Exercise aim:
Scan the material for "icon". Copy every line it appears in.

Data in this exercise:

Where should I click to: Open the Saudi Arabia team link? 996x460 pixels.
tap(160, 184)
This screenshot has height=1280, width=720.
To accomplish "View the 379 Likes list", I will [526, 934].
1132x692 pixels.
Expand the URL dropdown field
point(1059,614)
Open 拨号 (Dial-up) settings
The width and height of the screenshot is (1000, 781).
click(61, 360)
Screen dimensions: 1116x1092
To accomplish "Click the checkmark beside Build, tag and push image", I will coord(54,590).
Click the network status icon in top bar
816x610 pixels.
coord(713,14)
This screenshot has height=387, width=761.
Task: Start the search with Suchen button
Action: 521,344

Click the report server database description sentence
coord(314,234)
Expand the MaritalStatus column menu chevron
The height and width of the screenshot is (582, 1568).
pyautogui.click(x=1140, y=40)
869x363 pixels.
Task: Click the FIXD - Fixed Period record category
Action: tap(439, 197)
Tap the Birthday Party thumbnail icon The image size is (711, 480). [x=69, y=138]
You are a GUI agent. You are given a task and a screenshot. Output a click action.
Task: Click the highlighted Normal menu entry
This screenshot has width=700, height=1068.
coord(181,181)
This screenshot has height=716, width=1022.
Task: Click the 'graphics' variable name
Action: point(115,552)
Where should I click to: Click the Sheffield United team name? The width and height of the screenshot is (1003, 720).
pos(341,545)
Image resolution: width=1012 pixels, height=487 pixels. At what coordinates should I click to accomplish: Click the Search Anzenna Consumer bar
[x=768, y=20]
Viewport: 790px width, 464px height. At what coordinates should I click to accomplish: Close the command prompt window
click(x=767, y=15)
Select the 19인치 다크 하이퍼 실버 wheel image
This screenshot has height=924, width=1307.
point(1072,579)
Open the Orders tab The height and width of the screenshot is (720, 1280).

Completed task:
Click the network status icon in top bar
Tap the Birthday Party thumbnail icon The image size is (711, 480). [x=69, y=138]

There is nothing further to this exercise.